THE PROBLEM:
Start at the line with "Instruction: Play the TikTok video" in the records below, stop at the line with "Task: Click the Potassium", and return every line in that span exactly, the two end lines included.

[Opening PROVIDED DATA section]

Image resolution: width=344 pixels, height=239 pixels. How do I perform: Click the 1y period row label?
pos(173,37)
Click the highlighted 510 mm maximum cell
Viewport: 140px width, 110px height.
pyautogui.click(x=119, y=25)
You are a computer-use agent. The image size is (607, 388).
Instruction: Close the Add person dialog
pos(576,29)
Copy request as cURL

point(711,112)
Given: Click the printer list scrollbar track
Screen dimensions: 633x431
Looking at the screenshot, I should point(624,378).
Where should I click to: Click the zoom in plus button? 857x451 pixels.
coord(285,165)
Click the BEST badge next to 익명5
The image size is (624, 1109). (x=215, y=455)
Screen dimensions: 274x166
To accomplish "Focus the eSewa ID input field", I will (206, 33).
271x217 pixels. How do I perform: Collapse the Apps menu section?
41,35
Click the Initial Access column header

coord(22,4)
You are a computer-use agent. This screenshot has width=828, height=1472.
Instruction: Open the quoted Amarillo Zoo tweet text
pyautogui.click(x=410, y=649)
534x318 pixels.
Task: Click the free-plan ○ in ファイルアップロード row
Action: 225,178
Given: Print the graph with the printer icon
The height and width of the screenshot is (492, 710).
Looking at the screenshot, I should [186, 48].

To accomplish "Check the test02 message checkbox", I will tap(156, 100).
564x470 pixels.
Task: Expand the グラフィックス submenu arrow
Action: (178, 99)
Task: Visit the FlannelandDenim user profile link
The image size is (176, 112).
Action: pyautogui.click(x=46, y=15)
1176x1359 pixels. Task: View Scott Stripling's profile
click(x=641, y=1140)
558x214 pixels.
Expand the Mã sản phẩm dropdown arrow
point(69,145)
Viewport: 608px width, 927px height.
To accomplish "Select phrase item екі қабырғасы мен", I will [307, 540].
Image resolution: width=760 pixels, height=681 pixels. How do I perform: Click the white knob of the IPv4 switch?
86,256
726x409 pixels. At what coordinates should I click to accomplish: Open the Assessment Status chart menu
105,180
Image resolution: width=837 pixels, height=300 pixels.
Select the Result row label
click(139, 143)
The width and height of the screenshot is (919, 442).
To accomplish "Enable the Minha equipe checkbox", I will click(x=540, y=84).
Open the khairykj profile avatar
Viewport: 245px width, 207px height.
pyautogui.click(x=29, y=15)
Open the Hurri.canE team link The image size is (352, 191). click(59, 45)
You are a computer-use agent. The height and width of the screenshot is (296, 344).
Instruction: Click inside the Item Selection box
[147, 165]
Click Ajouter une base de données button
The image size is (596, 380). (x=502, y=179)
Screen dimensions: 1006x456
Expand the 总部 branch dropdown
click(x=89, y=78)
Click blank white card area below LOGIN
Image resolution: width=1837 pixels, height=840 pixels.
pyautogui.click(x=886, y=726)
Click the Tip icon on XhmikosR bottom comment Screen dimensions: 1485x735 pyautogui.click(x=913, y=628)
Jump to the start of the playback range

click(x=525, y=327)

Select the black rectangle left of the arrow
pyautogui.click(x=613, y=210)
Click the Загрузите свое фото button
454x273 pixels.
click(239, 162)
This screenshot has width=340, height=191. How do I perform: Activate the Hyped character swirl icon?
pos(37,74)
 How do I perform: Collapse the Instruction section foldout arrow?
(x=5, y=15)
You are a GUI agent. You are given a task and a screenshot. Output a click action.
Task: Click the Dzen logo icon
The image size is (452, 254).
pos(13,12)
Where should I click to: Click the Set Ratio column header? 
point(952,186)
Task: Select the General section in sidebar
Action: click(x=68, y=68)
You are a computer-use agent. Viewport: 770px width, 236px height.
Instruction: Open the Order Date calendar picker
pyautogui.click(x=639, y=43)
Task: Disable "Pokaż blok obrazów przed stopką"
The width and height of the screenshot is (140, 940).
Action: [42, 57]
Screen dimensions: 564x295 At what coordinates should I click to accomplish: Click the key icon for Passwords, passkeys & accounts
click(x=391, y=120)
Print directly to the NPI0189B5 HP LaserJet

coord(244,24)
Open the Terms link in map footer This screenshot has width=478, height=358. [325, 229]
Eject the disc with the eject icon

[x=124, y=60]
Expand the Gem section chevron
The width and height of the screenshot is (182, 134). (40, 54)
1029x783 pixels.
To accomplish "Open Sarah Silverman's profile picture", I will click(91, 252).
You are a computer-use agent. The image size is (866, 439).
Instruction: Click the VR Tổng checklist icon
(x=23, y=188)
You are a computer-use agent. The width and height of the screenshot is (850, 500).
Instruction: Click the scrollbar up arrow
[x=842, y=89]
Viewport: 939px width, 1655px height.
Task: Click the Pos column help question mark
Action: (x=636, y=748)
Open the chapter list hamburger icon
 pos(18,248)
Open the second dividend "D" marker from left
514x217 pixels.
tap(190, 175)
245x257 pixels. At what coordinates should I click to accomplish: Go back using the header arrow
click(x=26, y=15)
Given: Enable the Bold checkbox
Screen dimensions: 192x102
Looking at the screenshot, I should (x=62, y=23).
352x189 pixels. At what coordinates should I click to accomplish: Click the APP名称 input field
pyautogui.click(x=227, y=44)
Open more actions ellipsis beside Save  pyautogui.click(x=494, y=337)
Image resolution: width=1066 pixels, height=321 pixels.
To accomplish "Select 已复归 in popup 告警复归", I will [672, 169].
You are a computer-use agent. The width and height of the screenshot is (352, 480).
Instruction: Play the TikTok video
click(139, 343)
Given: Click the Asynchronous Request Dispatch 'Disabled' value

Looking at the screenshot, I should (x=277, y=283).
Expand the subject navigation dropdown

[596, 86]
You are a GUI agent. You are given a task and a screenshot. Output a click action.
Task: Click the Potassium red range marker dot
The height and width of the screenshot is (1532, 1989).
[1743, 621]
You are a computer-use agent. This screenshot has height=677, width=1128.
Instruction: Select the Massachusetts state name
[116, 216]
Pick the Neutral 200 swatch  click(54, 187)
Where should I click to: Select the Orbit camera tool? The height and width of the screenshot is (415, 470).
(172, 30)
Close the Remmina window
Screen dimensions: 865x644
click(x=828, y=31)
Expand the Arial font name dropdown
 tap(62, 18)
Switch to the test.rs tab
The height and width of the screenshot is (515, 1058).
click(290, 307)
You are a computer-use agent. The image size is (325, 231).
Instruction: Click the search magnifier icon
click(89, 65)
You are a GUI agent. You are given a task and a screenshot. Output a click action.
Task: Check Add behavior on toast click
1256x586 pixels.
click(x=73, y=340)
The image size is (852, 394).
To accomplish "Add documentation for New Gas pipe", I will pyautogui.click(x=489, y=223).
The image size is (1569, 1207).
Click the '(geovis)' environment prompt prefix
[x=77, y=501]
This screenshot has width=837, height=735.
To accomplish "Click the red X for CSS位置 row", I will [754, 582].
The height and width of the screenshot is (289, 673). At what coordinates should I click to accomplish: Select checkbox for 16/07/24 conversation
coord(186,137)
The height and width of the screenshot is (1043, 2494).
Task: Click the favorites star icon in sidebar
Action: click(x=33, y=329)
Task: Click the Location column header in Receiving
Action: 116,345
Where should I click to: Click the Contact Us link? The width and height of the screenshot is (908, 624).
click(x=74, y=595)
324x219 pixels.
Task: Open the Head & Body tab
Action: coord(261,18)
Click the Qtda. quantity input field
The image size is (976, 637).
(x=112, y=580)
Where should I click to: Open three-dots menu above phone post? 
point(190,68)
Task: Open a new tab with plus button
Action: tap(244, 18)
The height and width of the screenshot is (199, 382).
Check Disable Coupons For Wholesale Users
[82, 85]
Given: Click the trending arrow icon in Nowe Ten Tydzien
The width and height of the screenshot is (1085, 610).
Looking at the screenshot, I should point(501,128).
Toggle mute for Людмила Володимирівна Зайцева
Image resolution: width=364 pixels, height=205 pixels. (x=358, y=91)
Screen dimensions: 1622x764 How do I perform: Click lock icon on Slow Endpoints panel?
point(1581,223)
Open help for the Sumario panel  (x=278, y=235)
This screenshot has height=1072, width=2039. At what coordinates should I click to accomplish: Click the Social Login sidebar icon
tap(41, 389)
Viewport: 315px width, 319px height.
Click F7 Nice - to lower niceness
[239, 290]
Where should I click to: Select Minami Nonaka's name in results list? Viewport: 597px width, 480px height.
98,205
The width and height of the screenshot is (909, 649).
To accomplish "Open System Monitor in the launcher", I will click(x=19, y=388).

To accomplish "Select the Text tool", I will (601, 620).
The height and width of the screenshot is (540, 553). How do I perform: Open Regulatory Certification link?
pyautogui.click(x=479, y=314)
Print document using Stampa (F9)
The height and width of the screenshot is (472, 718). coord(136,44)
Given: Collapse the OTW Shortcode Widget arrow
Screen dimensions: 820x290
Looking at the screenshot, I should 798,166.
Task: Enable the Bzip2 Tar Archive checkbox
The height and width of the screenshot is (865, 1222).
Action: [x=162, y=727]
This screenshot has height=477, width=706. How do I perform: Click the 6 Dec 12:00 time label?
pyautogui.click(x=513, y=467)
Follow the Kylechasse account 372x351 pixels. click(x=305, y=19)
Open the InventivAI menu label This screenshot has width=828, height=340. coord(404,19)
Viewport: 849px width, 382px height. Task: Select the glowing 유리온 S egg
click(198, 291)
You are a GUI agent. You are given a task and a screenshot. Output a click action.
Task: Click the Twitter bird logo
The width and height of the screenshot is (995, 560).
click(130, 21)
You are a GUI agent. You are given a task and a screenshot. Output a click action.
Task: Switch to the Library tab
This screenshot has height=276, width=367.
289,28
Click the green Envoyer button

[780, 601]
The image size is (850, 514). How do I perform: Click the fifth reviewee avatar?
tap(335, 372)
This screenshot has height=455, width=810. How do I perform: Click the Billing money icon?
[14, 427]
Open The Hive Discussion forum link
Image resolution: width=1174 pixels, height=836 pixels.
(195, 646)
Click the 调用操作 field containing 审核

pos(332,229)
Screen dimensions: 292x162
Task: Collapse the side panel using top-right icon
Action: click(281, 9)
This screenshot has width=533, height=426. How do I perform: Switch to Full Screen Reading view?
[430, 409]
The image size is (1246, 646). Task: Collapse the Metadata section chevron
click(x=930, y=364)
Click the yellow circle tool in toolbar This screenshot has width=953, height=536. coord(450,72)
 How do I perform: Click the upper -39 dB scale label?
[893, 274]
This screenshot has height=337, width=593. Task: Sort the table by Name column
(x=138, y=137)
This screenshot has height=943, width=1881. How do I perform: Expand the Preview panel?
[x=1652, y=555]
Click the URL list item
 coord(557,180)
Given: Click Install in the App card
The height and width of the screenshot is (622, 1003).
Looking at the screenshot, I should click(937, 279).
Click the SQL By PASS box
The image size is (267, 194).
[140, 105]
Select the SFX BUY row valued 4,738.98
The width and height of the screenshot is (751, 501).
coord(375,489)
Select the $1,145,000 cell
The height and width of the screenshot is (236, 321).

[Closing PROVIDED DATA section]

THE COMPLETED TASK:
Instruction: Play the TikTok video
click(139, 343)
Given: Click the Asynchronous Request Dispatch 'Disabled' value

Looking at the screenshot, I should (x=277, y=283).
Expand the subject navigation dropdown

[596, 86]
You are a GUI agent. You are given a task and a screenshot. Output a click action.
Task: Click the Potassium red range marker dot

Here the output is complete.